Pinkham also served on Middlesex County Council from 1898. He was made a Middlesex county alderman in March 1907, and was chairman of the Highways Committee c. 1914 to at least 1924. On 31 August 1920 he became Deputy Lieutenant of Middlesex. For "domestic reasons" he did not stand for West Willesden again in 1922, and the seat went to Labour's Samuel Viant, who also came from Plymouth.

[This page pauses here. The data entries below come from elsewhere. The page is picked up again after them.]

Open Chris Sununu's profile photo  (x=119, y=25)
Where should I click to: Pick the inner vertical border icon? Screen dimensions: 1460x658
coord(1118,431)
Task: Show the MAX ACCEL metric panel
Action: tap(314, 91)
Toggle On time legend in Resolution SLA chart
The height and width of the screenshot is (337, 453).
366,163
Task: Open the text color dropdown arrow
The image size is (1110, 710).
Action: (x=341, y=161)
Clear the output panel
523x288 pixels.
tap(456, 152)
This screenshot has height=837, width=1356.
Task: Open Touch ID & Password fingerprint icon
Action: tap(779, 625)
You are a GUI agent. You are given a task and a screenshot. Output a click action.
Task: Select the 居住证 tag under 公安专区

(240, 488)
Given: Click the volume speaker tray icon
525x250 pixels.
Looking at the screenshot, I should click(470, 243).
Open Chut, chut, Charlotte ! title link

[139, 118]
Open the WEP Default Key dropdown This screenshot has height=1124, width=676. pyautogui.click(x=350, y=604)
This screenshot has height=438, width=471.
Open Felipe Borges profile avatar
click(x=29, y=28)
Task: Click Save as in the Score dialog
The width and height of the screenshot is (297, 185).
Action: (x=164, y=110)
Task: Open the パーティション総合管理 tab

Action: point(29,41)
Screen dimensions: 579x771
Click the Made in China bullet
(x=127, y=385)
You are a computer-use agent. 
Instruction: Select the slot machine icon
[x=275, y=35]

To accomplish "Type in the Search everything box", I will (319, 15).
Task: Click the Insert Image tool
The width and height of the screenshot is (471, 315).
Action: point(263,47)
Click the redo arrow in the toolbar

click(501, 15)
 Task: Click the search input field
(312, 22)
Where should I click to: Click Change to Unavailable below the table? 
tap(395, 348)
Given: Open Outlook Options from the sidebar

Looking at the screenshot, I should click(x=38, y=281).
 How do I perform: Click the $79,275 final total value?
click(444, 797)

Pinkham was a member of the Metropolitan Water Board from its inception, as well as being a J.P. from 1900, and Deputy Chairman of Willesden Bench from 1912. He had a reputation "for making witty remarks and giving sage advice from the Bench at Willesden" and was reportedly often quoted in the London papers. His portrait was unveiled at Willesden Police Court in 1928.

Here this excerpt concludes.